Following the latest downgrade, the current consensus, from the single analyst covering Medifast, is for revenues of US$1.6b in 2023, which would reflect a noticeable 2.4% reduction in Medifast's sales over the past 12 months. Statutory earnings per share are anticipated to reduce 4.6% to US$13.26 in the same period. Previously, the analyst had been modelling revenues of US$1.8b and earnings per share (EPS) of US$15.46 in 2023. It looks like analyst sentiment has declined substantially, with a substantial drop in revenue estimates and a real cut to earnings per share numbers as well.
Our analysis indicates that MED is potentially undervalued!
These estimates are interesting, but it can be useful to paint some more broad strokes when seeing how forecasts compare, both to the Medifast's past performance and to peers in the same industry. We would highlight that sales are expected to reverse, with a forecast 1.9% annualised revenue decline to the end of 2023. That is a notable change from historical growth of 34% over the last five years. By contrast, our data suggests that other companies (with analyst coverage) in the same industry are forecast to see their revenue grow 8.7% annually for the foreseeable future. It's pretty clear that Medifast's revenues are expected to perform substantially worse than the wider industry.
The Bottom Line
The biggest issue in the new estimates is that the analyst has reduced their earnings per share estimates, suggesting business headwinds lay ahead for Medifast. Unfortunately the analyst also downgraded their revenue estimates, and industry data suggests that Medifast's revenues are expected to grow slower than the wider market. We wouldn't be surprised to find shareholders feeling a bit shell-shocked, after these downgrades. It looks like the analyst has become a lot more bearish on Medifast, and their negativity could be grounds for caution.

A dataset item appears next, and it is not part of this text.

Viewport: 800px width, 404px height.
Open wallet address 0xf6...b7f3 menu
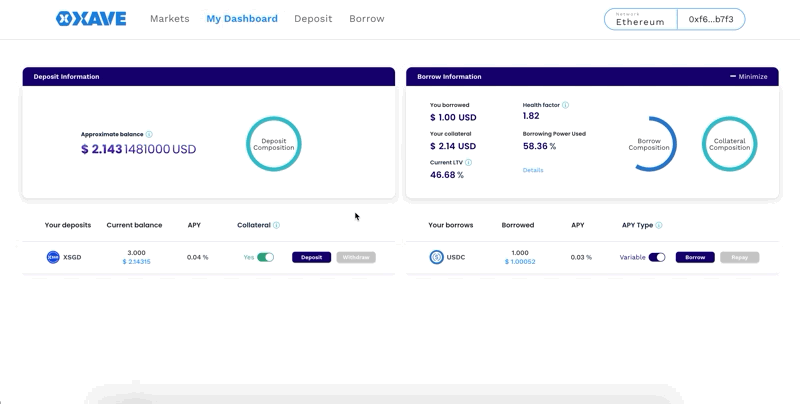tap(710, 19)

After a downgrade like this, it's pretty clear that previous forecasts were too optimistic. What's more, we've spotted several possible issues with Medifast's business, like concerns around earnings quality. Learn more, and discover the 1 other flag we've identified, for free on our platform here.
Another way to search for interesting companies that could be reaching an inflection point is to track whether management are buying or selling, with our free list of growing companies that insiders are buying.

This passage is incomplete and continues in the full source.